Tonight I took a walk out in the industrial park. It’s a place of stark beauty: a wide space of wild grasses and blackberry bushes, a hidden parkland of wildlife. I took my sound meter with me, hoping to catch the growling factory in the act of emitting a decibel level over the regulations. But as I walked along, closer to the factory’s edge, my sound meter barely registered. At the driveway it finally gave me its loudest reading: about the level of an air conditioner, or a close conversation with a friend.
And there my epiphany came: I’m not going to be able to do anything about this. No one else seems bothered, and the processing plant is within the regulations of the city. The guy will continue to gun the motor in his Camaro; my neighbor will still leave his huge pickup idling while yapping with his cousin; the kid next door will probably continue to fall off his clattering skateboard.
So it’s me who will change. This neighborhood-living was always an experiment, like country-living and city-living have also been for me. All those contexts had their first few months of shiny newness, where everything was interesting and nothing was bad. But as the seasons progress, the details emerge, and eventually I find myself accidentally rooted, and encounter the pain of removing myself, of detaching from a place.

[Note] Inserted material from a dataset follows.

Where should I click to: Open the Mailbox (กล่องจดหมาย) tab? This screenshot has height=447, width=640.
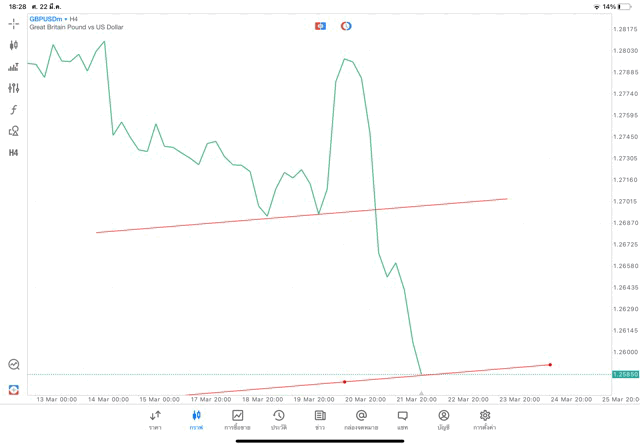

This journey now feels different. Instead of finding the next great place, I have the urge to dive more fully into the ever-moving stream of the world; not to find a rock to land on, but a limb to carry me along.
And so I will throw off these reluctant bands of homeownership, this role that has never seemed natural or comfortable, and get back on the road I feel I’ve fallen off of. I have a potential house-sitting job in January, and a city in Brazil that’s calling for me to visit later this fall. In the meantime, my journey will be one of disassembly, packing up, and letting go.